The prison is deep and of stone; its form, that of a nearly perfect hemisphere, though the floor (also of stone) is somewhat less than a great circle, a fact which in some way aggravates the feelings of oppression and of vastness. A dividing wall cuts it at the center; this wall, although very high, does not reach the upper part of the vault; in one cell am I, Tzinacan, magician of the pyramid of Qaholom, which Pedro de Alvarado devastated by fire; in the other there is a jaguar measuring with secret and even paces the time and space of captivity. A long window with bars, flush with the floor, cuts the central wall. At the shadowless hour [midday], a trap in the high ceiling opens and a jailer whom the years have gradually been effacing maneuvers an iron sheave and lowers for us, at the end of a rope, jugs of water and chunks of flesh. The light breaks into the vault; at that instant I can see the jaguar.
I have lost count of the years I have lain in the darkness;
I, who was young once and could move about this prison, am incapable of more
than awaiting, in the posture of my death, the end destined to me by the gods.
With the deep obsidian knife I have cut open the breasts of victims and now I
could not, without magic, lift myself from the dust.

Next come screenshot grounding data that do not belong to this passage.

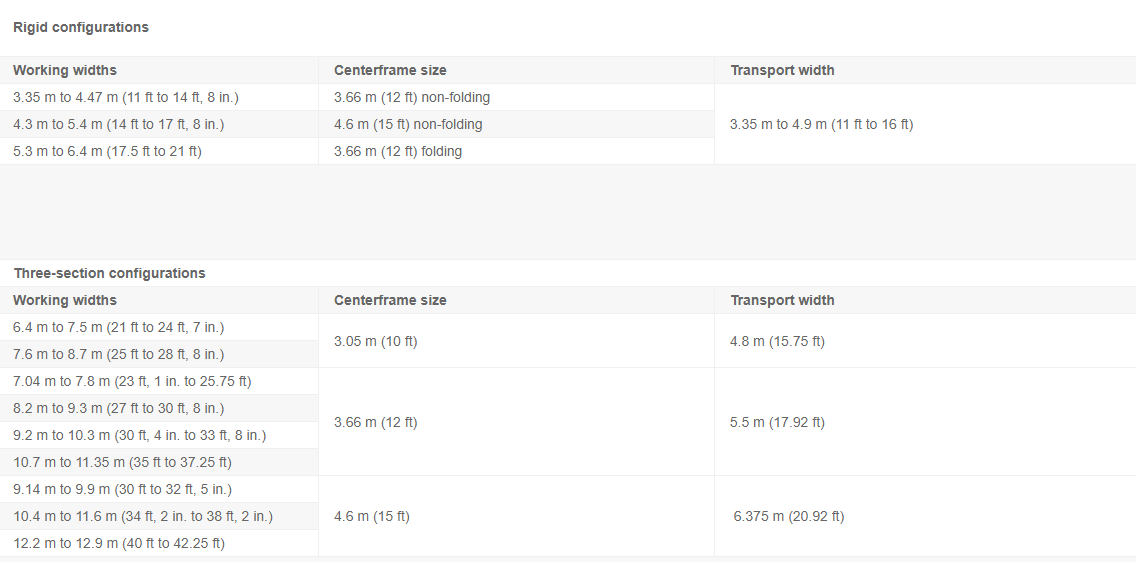This screenshot has width=1136, height=562.
Task: Select the 6.375 m (20.92 ft) transport width
Action: coord(788,516)
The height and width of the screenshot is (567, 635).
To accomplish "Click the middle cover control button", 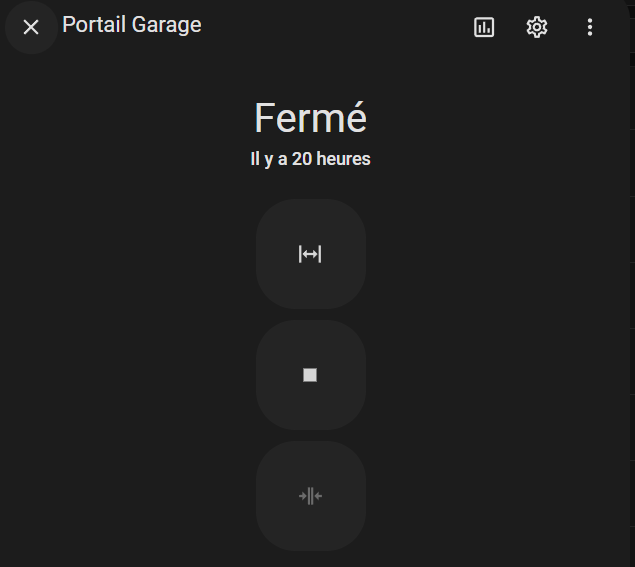I will pos(311,375).
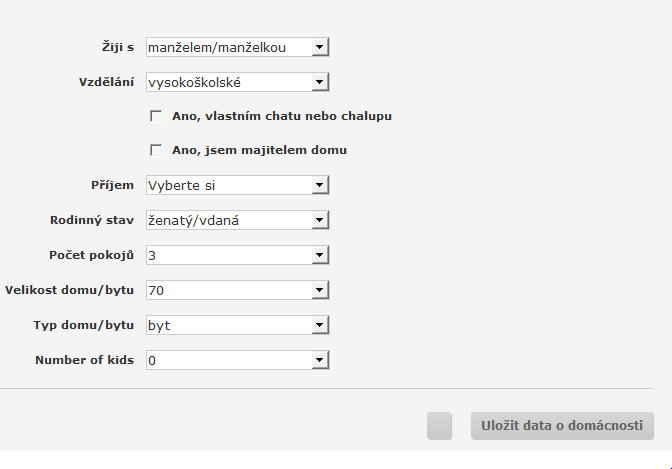Enable the jsem majitelem domu checkbox

point(156,150)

On the eve of the burning of the pyramid, the men who got down from the towering horses tortured me with fiery metals to force me to reveal the location of a hidden treasure. They struck down the idol of the god before my very eyes, but he did not abandon me and I endured the torments in silence. They scourged me, they broke and deformed me, and then I awoke in this prison from which I shall not emerge in mortal life.
Impelled by the fatality of having something to do, of
populating time in some way, I tried, in my darkness, to recall all I knew.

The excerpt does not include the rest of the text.